• Data supplied:
==============================
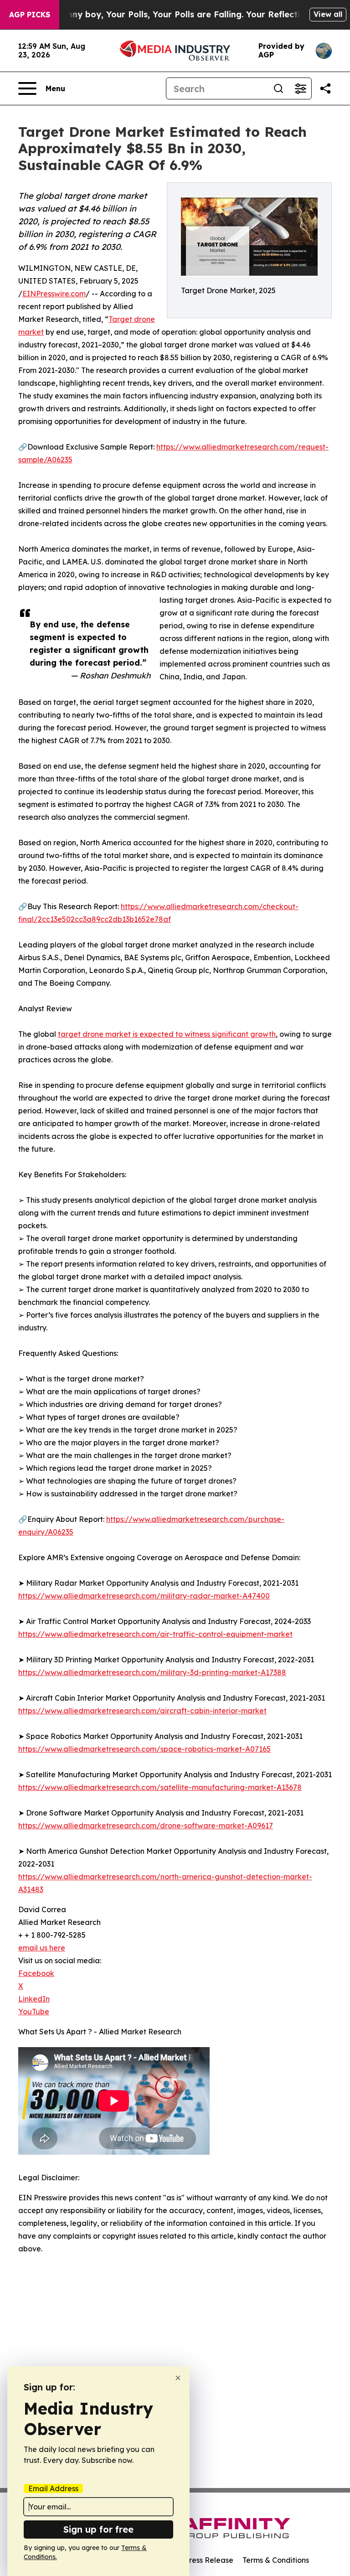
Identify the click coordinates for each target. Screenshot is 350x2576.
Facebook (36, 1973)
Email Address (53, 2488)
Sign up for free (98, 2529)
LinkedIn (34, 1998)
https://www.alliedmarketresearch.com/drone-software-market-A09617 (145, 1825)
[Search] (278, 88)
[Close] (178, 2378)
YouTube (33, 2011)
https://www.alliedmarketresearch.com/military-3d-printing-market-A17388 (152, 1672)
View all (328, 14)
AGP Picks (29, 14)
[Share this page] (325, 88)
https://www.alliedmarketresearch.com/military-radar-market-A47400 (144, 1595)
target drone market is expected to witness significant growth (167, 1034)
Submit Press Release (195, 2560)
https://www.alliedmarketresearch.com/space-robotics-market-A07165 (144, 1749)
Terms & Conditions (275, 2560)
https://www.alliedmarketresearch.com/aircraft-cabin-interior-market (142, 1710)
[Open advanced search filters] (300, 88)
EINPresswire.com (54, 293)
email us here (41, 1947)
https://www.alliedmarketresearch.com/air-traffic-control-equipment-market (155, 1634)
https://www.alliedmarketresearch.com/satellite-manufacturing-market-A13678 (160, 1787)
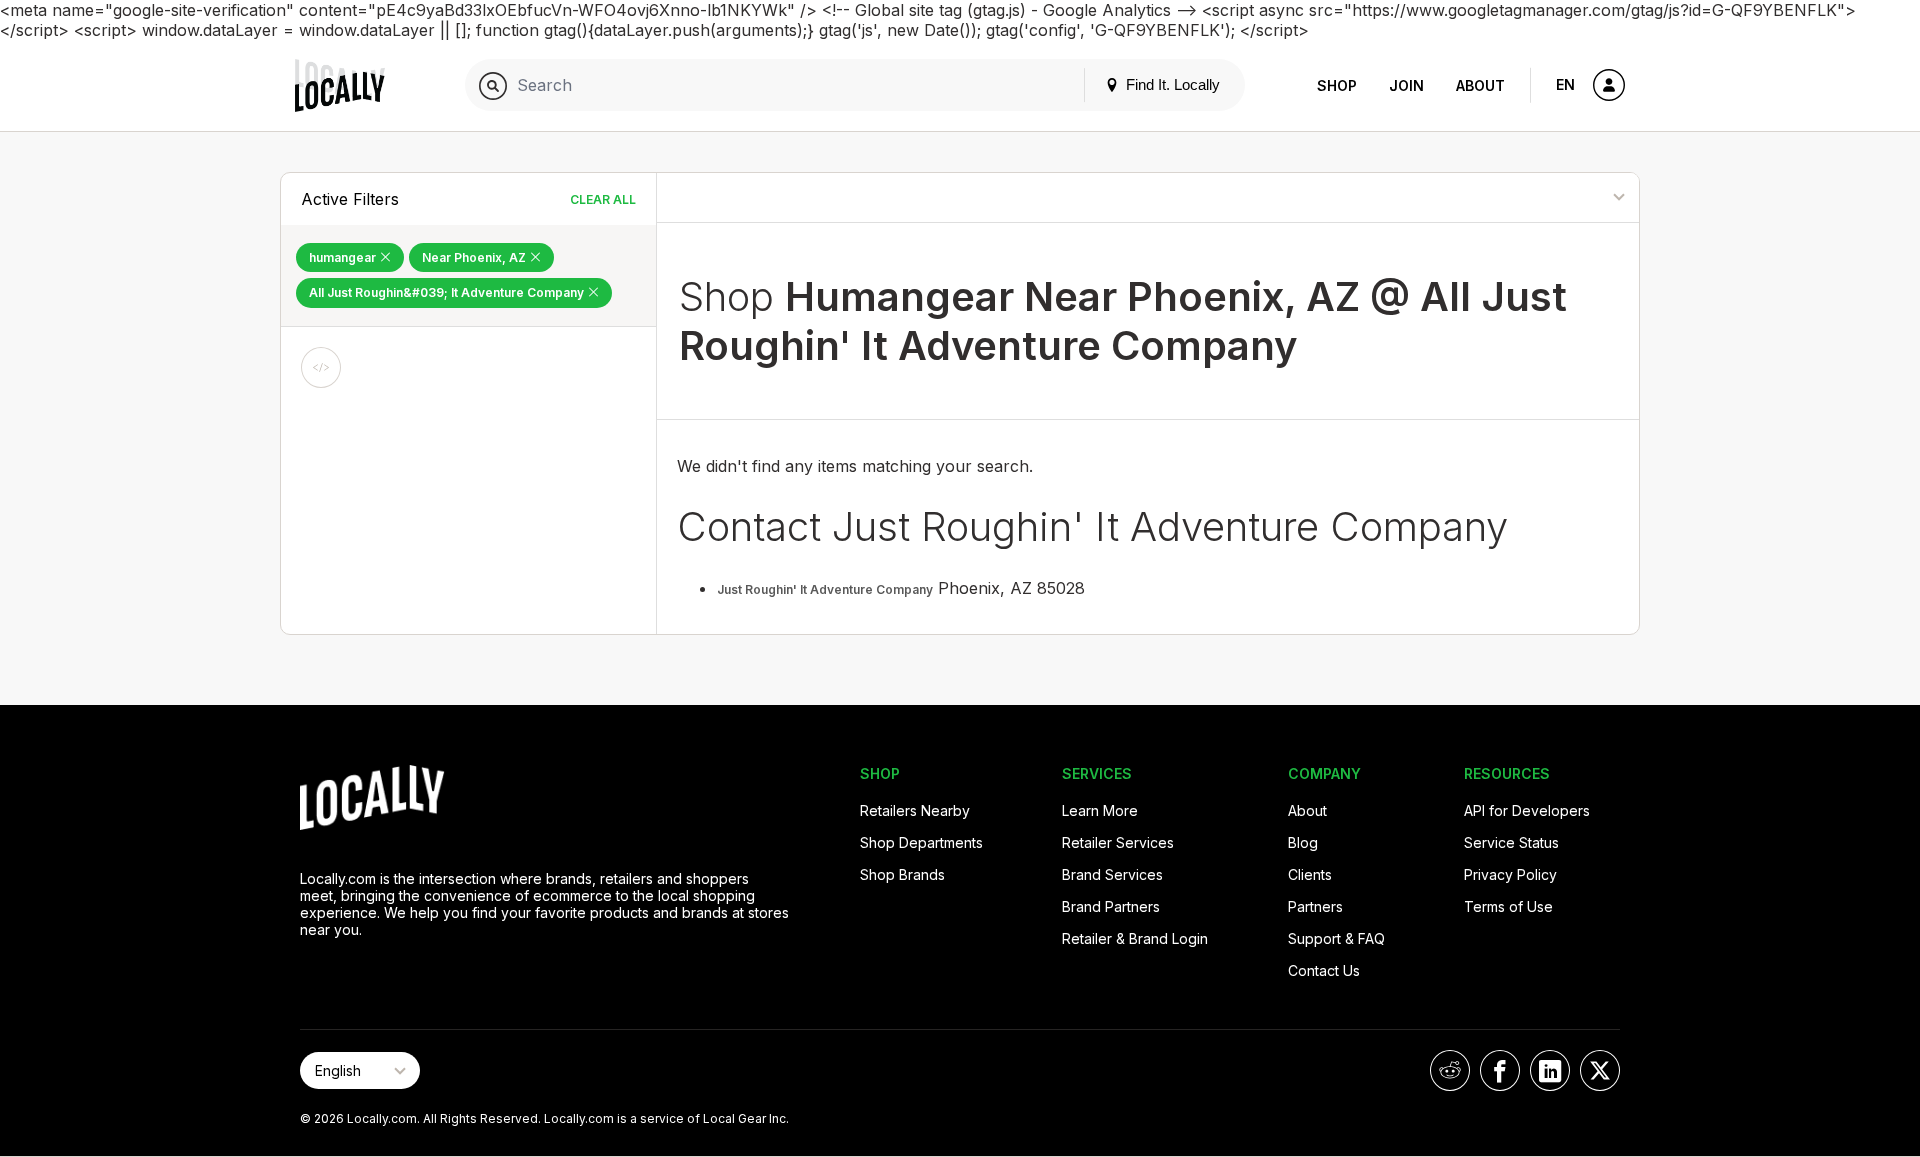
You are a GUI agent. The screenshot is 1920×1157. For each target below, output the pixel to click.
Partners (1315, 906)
==============================
Could you return exactly the stretch of the data above that starts at the line with "[Search] (278, 88)" and ends at the line with "[Share this page] (325, 88)", both lines included?

[Search] (278, 88)
[Close] (178, 2378)
YouTube (33, 2011)
https://www.alliedmarketresearch.com/military-3d-printing-market-A17388 (152, 1672)
View all (328, 14)
AGP Picks (29, 14)
[Share this page] (325, 88)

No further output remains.